Just about one year ago, I was terminated from my position as a Technology Director. I never saw it coming. All of my performance reviews exceeded expectations for 16 years, and every annual bonus was above my target range. There were no performance improvement plans or constructive feedback session. I heard what HR told me in the exit meeting, but I’ll never know the real reason.
The truth of the matter is that I was unhappy in the job for a few years. My commute was terrible, and there was not much opportunity left to grow my career in the small company.
I had built such amazing teams, that they made my job very easy to do, perhaps a little too easy. I was lacking challenges at times but was always able to keep my interest going by creating new projects and evolving the responsibilities of the teams as a way to innovate and stay fresh.

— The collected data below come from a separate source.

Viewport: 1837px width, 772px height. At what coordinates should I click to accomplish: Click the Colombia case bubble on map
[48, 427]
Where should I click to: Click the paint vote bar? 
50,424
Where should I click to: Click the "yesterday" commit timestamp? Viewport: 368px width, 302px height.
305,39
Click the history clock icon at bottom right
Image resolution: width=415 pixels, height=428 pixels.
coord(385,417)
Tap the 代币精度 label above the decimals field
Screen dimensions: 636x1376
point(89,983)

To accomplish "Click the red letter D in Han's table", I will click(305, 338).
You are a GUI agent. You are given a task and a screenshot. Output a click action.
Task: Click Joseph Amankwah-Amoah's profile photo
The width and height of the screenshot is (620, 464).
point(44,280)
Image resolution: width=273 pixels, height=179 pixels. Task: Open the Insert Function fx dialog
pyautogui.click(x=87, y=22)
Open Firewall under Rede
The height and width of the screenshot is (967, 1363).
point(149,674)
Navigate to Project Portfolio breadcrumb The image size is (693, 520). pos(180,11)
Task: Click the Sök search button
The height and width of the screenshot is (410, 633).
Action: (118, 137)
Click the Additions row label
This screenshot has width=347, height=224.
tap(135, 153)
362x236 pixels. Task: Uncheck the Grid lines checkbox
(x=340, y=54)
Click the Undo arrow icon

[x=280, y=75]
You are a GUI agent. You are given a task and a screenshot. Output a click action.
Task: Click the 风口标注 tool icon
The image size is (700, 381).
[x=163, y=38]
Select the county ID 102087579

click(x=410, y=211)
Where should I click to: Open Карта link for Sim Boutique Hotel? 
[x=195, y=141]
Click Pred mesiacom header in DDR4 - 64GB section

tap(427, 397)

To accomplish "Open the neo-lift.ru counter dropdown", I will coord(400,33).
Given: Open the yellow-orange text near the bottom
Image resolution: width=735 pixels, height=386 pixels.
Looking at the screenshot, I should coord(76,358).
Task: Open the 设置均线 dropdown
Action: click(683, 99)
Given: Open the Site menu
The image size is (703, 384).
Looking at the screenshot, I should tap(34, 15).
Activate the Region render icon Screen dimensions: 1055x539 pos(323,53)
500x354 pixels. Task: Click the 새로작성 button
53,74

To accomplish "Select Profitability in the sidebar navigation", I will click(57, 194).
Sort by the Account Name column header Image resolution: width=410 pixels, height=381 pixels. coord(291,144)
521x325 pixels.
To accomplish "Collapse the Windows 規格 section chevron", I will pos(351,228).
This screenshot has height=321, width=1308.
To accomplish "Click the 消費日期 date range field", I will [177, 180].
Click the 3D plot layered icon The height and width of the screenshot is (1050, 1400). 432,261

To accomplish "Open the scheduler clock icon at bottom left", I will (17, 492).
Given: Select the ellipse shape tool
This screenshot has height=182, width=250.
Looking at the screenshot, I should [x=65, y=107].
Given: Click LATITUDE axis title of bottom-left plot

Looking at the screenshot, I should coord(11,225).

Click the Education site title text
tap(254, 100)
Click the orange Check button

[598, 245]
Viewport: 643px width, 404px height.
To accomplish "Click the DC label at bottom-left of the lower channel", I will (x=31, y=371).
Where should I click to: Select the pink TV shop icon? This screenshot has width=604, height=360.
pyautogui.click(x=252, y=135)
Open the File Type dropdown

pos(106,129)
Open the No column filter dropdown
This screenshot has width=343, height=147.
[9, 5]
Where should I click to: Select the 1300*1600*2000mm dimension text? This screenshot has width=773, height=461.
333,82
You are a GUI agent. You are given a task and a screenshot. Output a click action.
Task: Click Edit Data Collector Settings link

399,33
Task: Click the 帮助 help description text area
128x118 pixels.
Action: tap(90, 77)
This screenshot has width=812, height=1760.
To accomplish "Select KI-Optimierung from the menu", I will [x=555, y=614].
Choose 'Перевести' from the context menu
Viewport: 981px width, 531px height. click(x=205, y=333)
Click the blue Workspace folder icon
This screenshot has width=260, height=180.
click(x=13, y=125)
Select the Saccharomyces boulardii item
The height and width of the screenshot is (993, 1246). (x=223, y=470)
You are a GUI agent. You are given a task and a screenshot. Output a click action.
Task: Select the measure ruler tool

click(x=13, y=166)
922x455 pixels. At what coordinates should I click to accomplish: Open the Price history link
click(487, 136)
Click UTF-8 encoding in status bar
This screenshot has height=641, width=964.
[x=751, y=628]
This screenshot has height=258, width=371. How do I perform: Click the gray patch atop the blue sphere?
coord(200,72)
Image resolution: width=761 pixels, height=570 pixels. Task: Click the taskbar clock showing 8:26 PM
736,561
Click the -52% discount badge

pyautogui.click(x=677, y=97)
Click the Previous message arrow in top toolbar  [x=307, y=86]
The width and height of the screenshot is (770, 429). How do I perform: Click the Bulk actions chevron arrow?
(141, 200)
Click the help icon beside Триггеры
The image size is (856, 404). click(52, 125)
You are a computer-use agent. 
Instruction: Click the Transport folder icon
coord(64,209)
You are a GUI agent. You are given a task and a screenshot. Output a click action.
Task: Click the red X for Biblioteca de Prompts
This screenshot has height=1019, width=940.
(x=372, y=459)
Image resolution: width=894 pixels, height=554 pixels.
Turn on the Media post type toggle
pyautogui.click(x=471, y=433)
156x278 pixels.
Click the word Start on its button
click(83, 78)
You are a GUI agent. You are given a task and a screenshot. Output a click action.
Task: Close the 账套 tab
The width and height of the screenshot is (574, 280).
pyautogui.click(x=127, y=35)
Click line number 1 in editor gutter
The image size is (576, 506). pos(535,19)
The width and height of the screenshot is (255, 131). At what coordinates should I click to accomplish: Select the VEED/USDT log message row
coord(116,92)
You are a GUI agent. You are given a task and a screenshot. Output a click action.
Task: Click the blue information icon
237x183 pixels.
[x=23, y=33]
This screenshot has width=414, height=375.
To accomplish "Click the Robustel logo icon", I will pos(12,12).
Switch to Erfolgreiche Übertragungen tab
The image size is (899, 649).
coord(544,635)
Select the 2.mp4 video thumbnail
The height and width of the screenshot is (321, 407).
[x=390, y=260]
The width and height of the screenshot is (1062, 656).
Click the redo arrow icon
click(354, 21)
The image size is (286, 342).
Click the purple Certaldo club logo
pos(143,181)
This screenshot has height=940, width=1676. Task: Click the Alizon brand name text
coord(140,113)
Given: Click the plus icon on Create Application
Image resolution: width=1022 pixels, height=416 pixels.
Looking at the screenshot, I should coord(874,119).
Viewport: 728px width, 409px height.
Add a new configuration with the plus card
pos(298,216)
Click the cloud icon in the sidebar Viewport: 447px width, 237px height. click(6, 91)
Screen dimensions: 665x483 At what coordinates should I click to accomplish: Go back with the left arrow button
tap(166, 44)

It didn’t occur to me until late in that day that this change of employment status happened a day before Take Your Child to Work Day. This was the absolute worst part of my day. My youngest son had been expressing a lot of interest in finance and we had made plans to visit the Stock Exchange where I still had credentials, friends, and co-workers to visit. I planned a big day out in the city when we would take the train in, go to work, and have lunch. My ex-coworkers were going to show him all about pit trading, technology, and let him wear the brokers jackets for pictures.
Truth be told, I could have still made the visit, but I didn’t want to put my reputation and more importantly my severance at risk.
Through the whole embarrassing and frustrating ordeal of losing my job, the sabotage of taking my son to work was the part that hurt the worst. Explaining that the trip was cancelled was the only time I ever got choked up through the whole ordeal of job loss.
Although the day trip was cancelled, I still held him out of school. We watched CNBC and Bloomberg. We reviewed the basics of stocks and public companies and even ventured into the world of options as I drew upon my previous work experiences.
Even after a year since the job loss, I think about it almost every day. Being “ghosted” after a 16 year career was confusing and deeply painful. When that loss impacted my child, I felt embarrassed and ashamed. But in the end it led to great conversations about why owning a business can be better than working for someone else and stoked a fire in him at a young age to not become beholden to a boss, but to be his own boss in the future.